Even before the Kingdom arrives, this is how those who endure are described. 

 

Revelation 12:17—"So the dragon was furious with the woman and went off to wage war against the rest of her offspring-- those who keep the commands of God and hold firmly to the testimony about Jesus.”

 

Revelation 14:12—"This calls for endurance from the saints, who keep God’s commands and their faith in Jesus.”

 

If we know this is the goal, the destination for us to be living as the people of God and citizens of the Kingdom, then shouldn’t we be taking steps in that direction now?  Why would we wait to begin living as Kingdom people when that is the ideal for us?  After all, Yeshua said, the Kingdom of God is within or among us as His disciples.  In other words—everywhere we go, we are bringing the Kingdom with us.  Everywhere we go, we should be living as citizens of the kingdom.  Even though the Kingdom is not fully here, we are ambassadors living by the ways and laws of our true home.
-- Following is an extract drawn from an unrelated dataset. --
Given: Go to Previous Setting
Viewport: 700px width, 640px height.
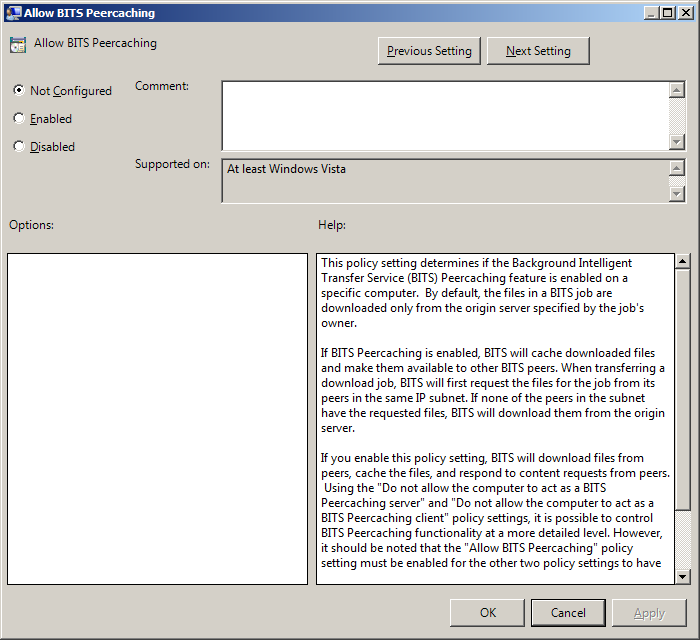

We are representatives of our true country and the city we are looking forward to. 

 

The life of the Kingdom is where Sanctification and Discipleship is supposed to take us; training us how to be citizens living under the rule of the King.  Jew and Gentile will one day worship fully and completely together.  The wall, the attitudes, the differences and even the teachings or rules set up by men that separate us will be no more. 

 

Since this is the goal and the future for God’s people, we must not continue in the rule, practice, custom or habit that has existed for centuries.  The custom that keeps God’s people separated from one another.  We must no longer continue to abandon or forsake meeting with our Jewish and Hebraic brothers in the faith.  Nor can we continue to avoid trying to reach those Jews who have yet to accept Yeshua as Messiah. 

 

This is even more important as we see the coming of Messiah get closer and closer in these days of fulfillment.  So we must work all the harder to encourage each other, to be the type that will not forsake the assembly of God’s people.  This becomes even more important “as you see the day approaching.”

 

Following this new law and ethic of forsaking the assembling with the synagogue was one of the first and most devastating mistakes of the early church that we are still living with today.

Instead, let us heed this command and begin meeting together in the pattern and decision of the Jerusalem Council, in the synagogue, on the Sabbath.  This is what Hebrews 10:24-25 is really telling us.